* Task to complete: Every line in the entries that holds the word "agent" counts toward the answer, which should be a single number.

─── Records for this exercise

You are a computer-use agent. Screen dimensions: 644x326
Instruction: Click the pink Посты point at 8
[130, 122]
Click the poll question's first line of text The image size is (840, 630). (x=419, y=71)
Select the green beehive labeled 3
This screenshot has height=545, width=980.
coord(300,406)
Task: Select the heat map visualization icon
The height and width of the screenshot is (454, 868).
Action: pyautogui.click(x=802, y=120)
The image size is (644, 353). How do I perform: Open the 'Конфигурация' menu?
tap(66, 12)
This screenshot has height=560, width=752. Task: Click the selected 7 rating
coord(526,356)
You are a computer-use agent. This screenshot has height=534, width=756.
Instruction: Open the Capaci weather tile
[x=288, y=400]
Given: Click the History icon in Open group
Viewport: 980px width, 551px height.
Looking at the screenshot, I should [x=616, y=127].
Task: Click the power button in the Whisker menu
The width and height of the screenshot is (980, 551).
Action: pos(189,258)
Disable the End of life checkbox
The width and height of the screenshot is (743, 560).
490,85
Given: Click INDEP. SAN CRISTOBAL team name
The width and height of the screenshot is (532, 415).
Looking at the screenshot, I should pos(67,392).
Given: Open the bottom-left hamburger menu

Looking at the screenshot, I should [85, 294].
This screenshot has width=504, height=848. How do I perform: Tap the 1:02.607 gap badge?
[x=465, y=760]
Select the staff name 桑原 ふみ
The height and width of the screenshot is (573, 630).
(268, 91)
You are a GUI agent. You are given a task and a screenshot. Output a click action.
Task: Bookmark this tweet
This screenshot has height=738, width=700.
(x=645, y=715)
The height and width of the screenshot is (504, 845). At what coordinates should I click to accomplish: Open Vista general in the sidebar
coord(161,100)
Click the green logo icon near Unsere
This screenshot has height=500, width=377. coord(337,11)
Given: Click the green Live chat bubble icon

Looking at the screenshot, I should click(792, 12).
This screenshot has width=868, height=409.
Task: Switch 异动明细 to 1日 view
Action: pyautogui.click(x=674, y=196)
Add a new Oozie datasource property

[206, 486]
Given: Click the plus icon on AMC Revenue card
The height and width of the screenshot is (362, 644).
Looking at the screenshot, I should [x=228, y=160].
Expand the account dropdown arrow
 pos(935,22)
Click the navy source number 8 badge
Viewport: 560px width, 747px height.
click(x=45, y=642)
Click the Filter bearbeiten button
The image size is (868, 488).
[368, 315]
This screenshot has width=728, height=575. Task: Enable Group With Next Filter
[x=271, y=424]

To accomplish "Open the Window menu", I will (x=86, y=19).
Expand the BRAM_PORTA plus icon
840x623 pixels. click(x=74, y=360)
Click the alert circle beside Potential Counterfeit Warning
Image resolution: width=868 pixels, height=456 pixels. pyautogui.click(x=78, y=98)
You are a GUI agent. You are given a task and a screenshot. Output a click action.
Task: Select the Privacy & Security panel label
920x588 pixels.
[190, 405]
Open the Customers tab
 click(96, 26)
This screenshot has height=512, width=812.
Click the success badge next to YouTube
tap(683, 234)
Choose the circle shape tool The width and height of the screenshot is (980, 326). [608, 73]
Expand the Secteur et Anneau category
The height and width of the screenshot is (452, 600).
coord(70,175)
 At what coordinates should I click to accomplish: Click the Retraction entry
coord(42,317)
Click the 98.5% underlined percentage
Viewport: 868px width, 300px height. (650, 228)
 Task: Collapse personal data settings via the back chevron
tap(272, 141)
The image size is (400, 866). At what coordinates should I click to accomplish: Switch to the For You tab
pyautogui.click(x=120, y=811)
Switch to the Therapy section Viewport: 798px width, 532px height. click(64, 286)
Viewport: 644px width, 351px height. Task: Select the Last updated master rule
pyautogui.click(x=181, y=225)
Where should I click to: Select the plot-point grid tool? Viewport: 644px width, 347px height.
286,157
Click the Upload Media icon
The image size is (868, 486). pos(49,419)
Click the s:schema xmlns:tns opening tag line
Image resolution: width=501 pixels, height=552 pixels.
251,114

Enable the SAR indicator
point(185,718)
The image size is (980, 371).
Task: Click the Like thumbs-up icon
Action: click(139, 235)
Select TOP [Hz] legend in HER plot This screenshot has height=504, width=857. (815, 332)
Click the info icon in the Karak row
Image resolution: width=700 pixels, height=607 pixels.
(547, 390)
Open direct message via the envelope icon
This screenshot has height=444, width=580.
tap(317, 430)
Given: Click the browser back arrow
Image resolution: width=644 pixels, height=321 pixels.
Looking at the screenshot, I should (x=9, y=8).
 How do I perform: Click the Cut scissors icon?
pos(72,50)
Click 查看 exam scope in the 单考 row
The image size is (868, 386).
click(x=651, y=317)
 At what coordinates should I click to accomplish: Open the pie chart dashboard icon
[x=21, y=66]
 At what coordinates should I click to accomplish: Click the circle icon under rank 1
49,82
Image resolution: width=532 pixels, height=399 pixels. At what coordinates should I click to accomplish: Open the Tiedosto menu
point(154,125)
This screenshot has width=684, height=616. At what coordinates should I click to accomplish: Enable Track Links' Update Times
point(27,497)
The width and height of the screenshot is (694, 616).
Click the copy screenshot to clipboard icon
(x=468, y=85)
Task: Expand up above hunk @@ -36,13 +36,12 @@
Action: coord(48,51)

──────

* Result: 4